The Greek collection of the Novells of Justinian was made for the use of the Oriental lawyers, probably under Tiberius II., who reigned A. D. 578-582. The Greek collection was not confined to constitutions of Justinian. There are four of Justin II., three of Tiberius II., and four edicts (eparchica, formae) of the praefectus urbi and praefectus praetorio. A list of the rubrics of the 168 Novells was first printed in Latin by Cujas (Exposit. Novell. fol. Lugd. 1570), and the original Greek text of this list is given in the second volume of Heimbach's Anecdota. It is called Index Reginae, from having been found in the queen's library at Paris.

The Greek Novells were wholly unknown to the glossators. Haloander was the first who published them at Nuremburg, in 1531, from an imperfect Florentine manuscript. Scrimger, a Scotchman and Professor of the Civil Law at Geneva, afterwards published them from a less imperfect Venetian manuscript. The collection of Scrimger was printed by H. Stephanus at Geneva in 1558. Neither the Venetian nor the Florentine manuscript contains in full the 168 Novells. Sometimes the mere title of an omitted Novell is inserted; sometimes only the number of the Novell is given, and the lacuna is marked by asterisks.

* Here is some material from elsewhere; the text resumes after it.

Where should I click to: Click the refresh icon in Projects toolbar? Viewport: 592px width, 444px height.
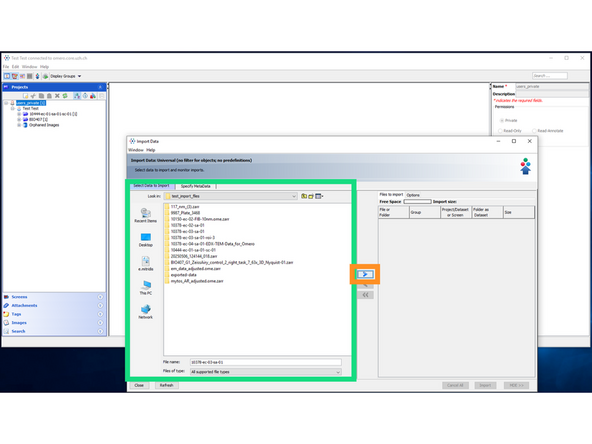(x=65, y=96)
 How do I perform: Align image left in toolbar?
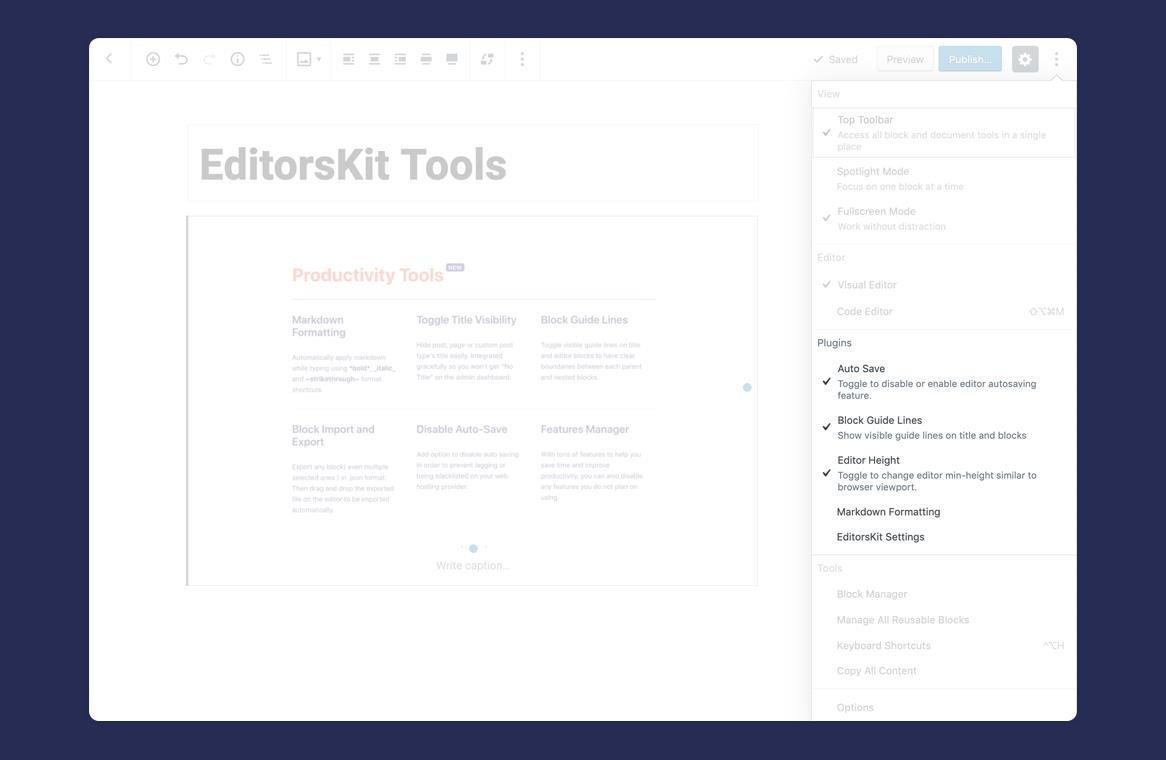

Haloander gave a Latin version of the Novells he published. Scrimger published the Greek without a translation; but the Novells, which are contained in Scrimger and not in Haloander, were translated by Agylaeus. (Supplementum Novelarum, Colon. 1560.)

The labours of Contius constituted the next important stage in the literary history of the Novells. He formed a Greek text from combining Haloander and Scrimger. He formed a Latin text from the Versio Vulgata, so far as he was acquainted with it. This he supplied by a translation from the Greek, partly his own and partly compiled from Haloander. He subjoined the matter contained in Julian's Epitome, so far as it was not contained either in the Versio Vulgata or in the published Greek Novells. In this manner he made up the 168 Latin Novells, which compose the stock of Novells in ordinary modern editions of the Corpus Juris Civilis.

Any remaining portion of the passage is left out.